# PROBLEM SET
a: In the Barkin interview below, what are all the headings that begin with "On" and introduce each set of excerpts?
b: According to the Barkin interview below, where and on what date did the conversation take place?

──────── GIVEN TEXT ────────

May 18, 2022 - Economy

Fed's Barkin: I try not to pay too much attention to the stock market

Thomas Barkin, president of the Federal Reserve Bank of Richmond

Richmond Fed President Thomas Barkin. Photo: Federal Reserve Bank of Richmond

Thomas Barkin, the president of the Federal Reserve Bank of Richmond, spoke with Axios recently about the outlook for interest rates, a volatile stock market, and why people hate inflation so much.

  • Lightly edited excerpts of the conversation, which took place at the bank's headquarters in Richmond, Virginia on May 12, are below.

On whether the Fed might raise interest rates by 0.75 percentage points at a time, instead of 0.5 points as it did this month:

  • "Jay [Powell, the Fed chair] laid out in his press conference what seemed to me like a pretty rational potential path forward. And I think we'll just have to see where it goes. The things I focus on, first and foremost, are the combination of demand and inflation."
  • Right now we're in a world with extremely strong and robust demand, but extraordinarily high and broad and persistent inflation. And in that world, the path of policy is actually quite straightforward to me, which is normalize as fast as reasonable without breaking anything."

On what he's watching to shape his policy decisions:

  • "What I'm monitoring are the two pieces of that puzzle. Does demand stay this robust? If it stays this robust, that makes a case for [being] expeditious. If it backs off, that makes a case for perhaps being a little more careful.

On the volatile stock market and whether financial conditions have tightened too much:

  • "I try hard not to spend too much time looking at the stock market. My biggest concern is that a lot of people in the economy believe that the stock market is the same as the economy. And so I do talk to people, including some pretty sophisticated people, who say something like, 'the stock market's down, we're going into a recession.'
  • "To me, it's not the same as the economy. I try to look hard at the economy. And so the worry would be that a stock market that fell too fast, too far, could cause people to pull back [too much]."
  • "The tricky part about what we're trying to do is we're trying to quiet demand, without overly damaging demand. That's a very hard thing to do."

On what his contacts are saying about demand trends:

  • "Products and services bought by higher-end consumers are still full speed ahead. The combination of excess savings and stronger net worth, even after all this, has those consumers continuing to purchase and spend at levels that feel much higher than historic or normal levels.
  • "They're starting to see some quieting in lower-end consumer segments, starting to see trade down in consumer goods for lower-income folks. That's where I think you're starting to see it."

──────── RAW DATA ────────

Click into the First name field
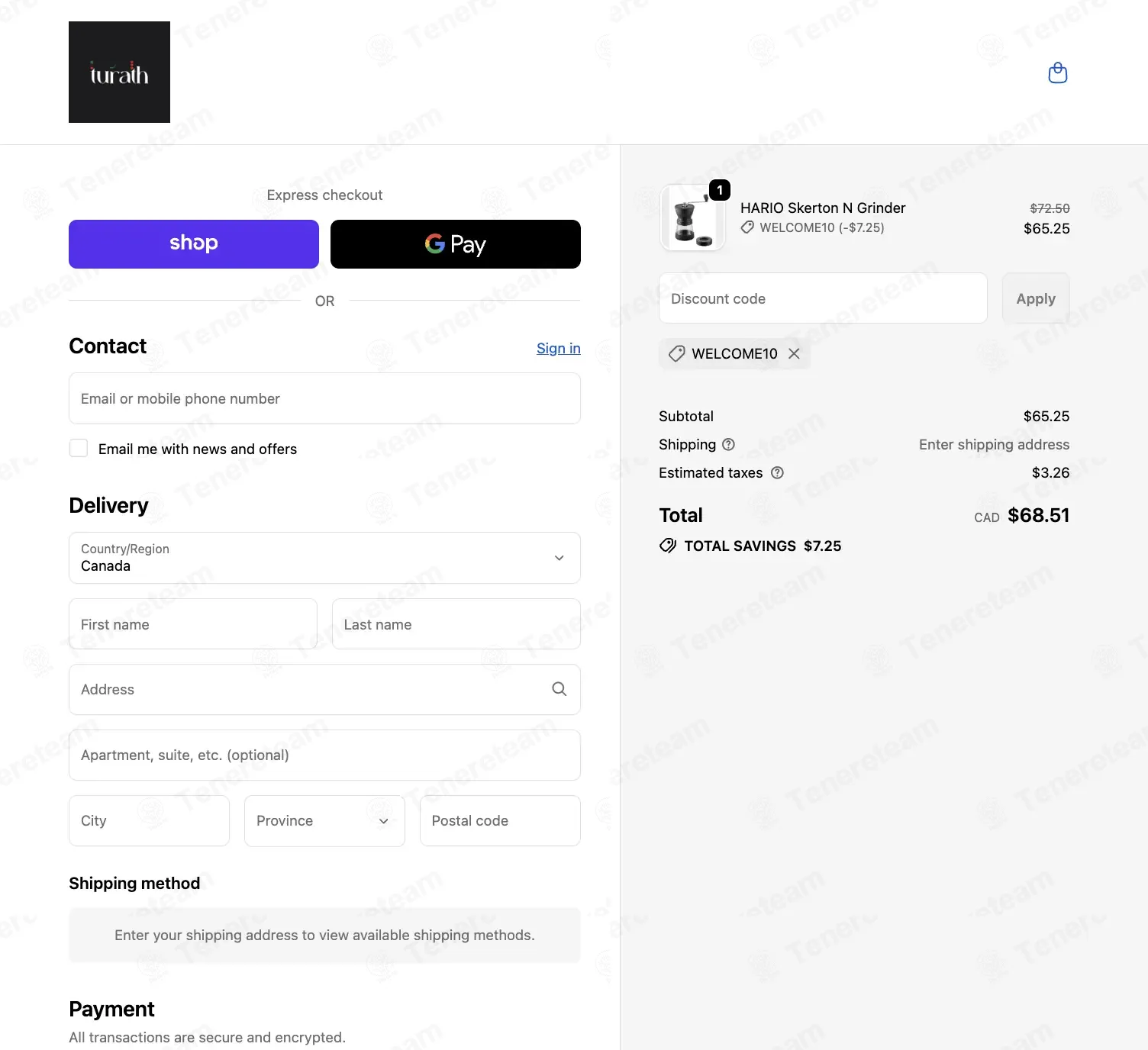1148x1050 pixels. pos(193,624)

────────
──────── RAW DATA ────────

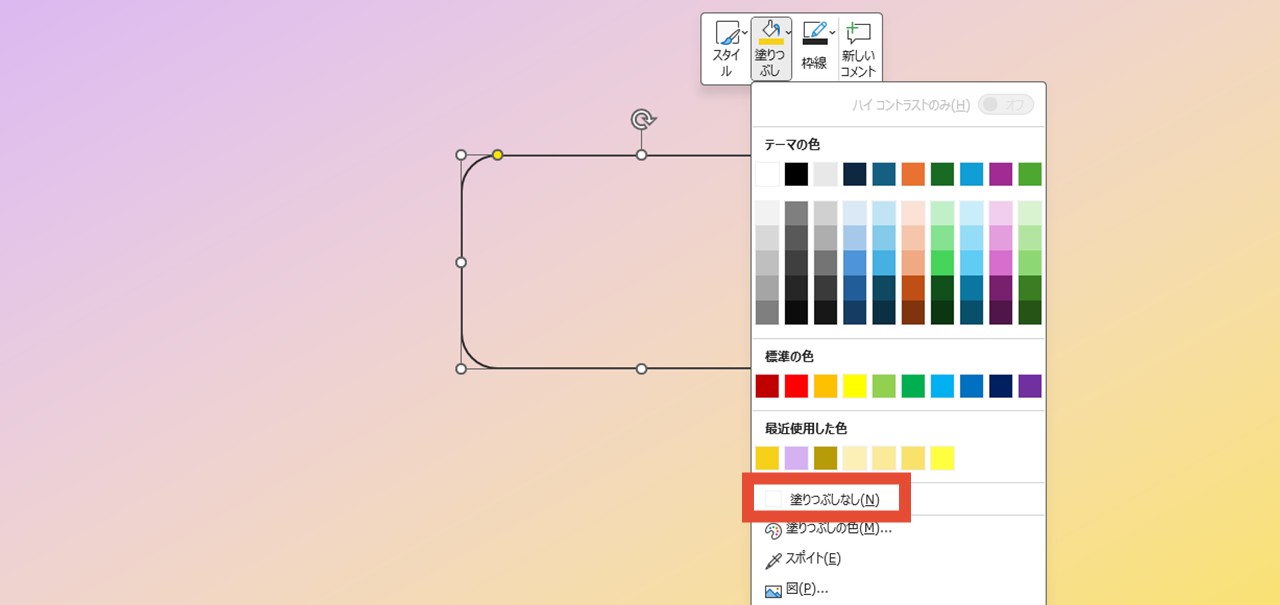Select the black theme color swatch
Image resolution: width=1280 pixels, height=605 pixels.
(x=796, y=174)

────────
──────── RAW DATA ────────

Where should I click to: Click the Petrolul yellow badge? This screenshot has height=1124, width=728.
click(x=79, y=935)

────────

# SOLUTIONS BY TASK
a:
- On whether the Fed might raise interest rates by 0.75 percentage points at a time, instead of 0.5 points as it did this month
- On what he's watching to shape his policy decisions
- On the volatile stock market and whether financial conditions have tightened too much
- On what his contacts are saying about demand trends

b: At the Federal Reserve Bank of Richmond's headquarters in Richmond, Virginia, on May 12.